Gabor Fields: Orientation-Selective Level-of-Detail for Volume Rendering
- URL: http://arxiv.org/abs/2602.05081v1
- Date: Wed, 04 Feb 2026 21:58:03 GMT
- Title: Gabor Fields: Orientation-Selective Level-of-Detail for Volume Rendering
- Authors: Jorge Condor, Nicolai Hermann, Mehmet Ata Yurtsever, Piotr Didyk,
- Abstract summary: We present an orientation-selective mixture of Gabor kernels that enables continuous frequency filtering at no cost.<n>We also present an application for efficient design and rendering of procedural clouds as Gabor-noise-modulated Gaussians.
- Score: 5.474797258314826
- License: http://arxiv.org/licenses/nonexclusive-distrib/1.0/
- Abstract: Gaussian-based representations have enabled efficient physically-based volume rendering at a fraction of the memory cost of regular, discrete, voxel-based distributions.
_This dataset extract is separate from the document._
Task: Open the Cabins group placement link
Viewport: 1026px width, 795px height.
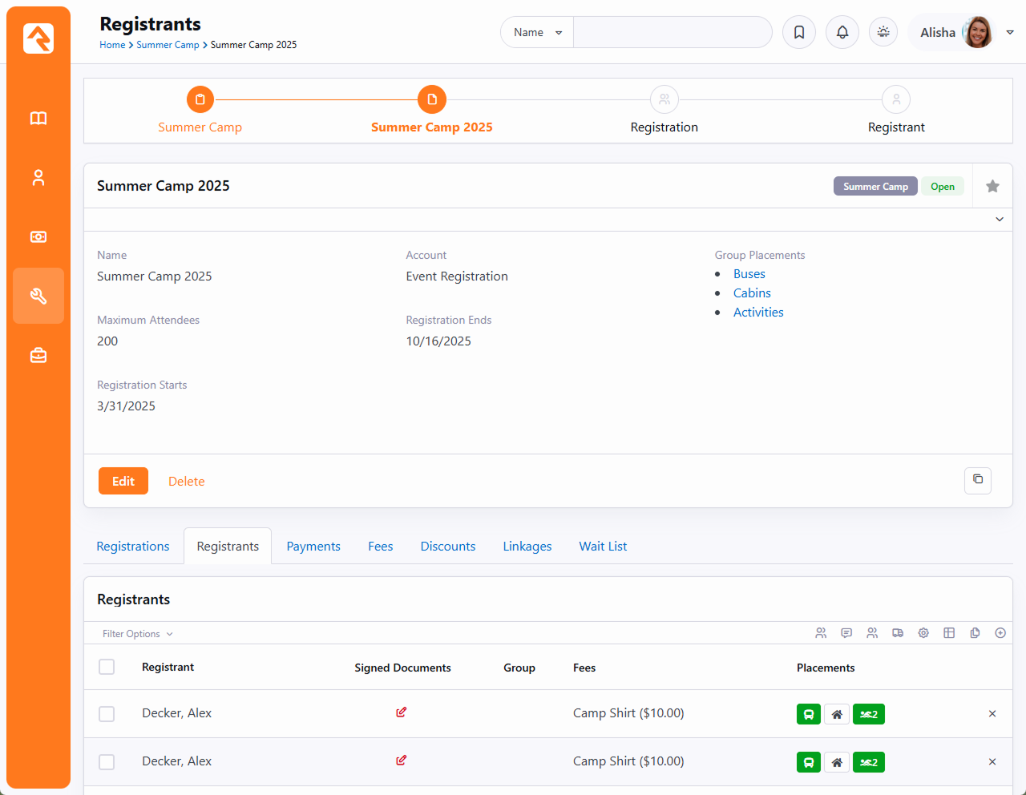Action: 752,293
However, several remaining issues hamper their widespread use. One of the advantages of classic voxel grids is the ease of constructing hierarchical representations by either storing volumetric mipmaps or selectively pruning branches of an already hierarchical voxel grid. Such strategies reduce rendering time and eliminate aliasing when lower levels of detail are required. Constructing similar strategies for Gaussian-based volumes is not trivial. Straightforward solutions, such as prefiltering or computing mipmap-style representations, lead to increased memory requirements or expensive re-fitting of each level separately. Additionally, such solutions do not guarantee a smooth transition between different hierarchy levels. To address these limitations, we propose Gabor Fields, an orientation-selective mixture of Gabor kernels that enables continuous frequency filtering at no cost. The frequency content of the asset is reduced by selectively pruning primitives, directly benefiting rendering performance. Beyond filtering, we demonstrate that stochastically sampling from different frequencies and orientations at each ray recursion enables masking substantial portions of the volume, accelerating ray traversal time in single- and multiple-scattering settings. Furthermore, inspired by procedural volumes, we present an application for efficient design and rendering of procedural clouds as Gabor-noise-modulated Gaussians.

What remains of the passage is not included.